Solaris 64-bit Developer's Guide

Beware ioctl()

Some ioctl(2) calls have been rather poorly specified in the past. Unfortunately, ioctl() is completely insulated from compile-time type checking; therefore, it can be a source of bugs that are difficult to track down.

Consider two ioctl() calls--one that manipulates a pointer to a 32-bit quantity (IOP32), the other that manipulates a pointer to a long quantity (IOPLONG).

The following code sample works as part of a 32-bit application:

	int a, d;
	long b;
	...
	if (ioctl(d, IOP32, &b) == -1)
			return (errno);
	if (ioctl(d, IOPLONG, &a) == -1)
			return (errno);

Both ioctl(2) calls work correctly when this code fragment is compiled and run as part of a 32-bit application.

Both ioctl() calls also return success when this code fragment is compiled and run as a 64-bit application. However, neither ioctl() works correctly.
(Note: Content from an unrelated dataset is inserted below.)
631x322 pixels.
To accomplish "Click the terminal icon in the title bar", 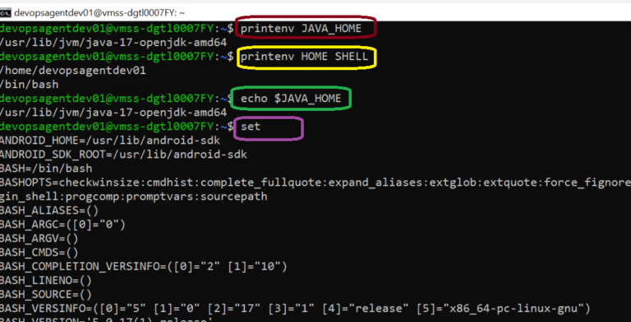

The first ioctl() passes a container that is too big, and on a big-endian implementation, the kernel will copy in or copy out from the wrong part of the 64-bit word. Even on a little-endian implementation, the container probably contains stack garbage in the upper 32-bits. The second ioctl() will copy in or copy out too much, either reading an incorrect value, or corrupting adjacent variables on the user stack.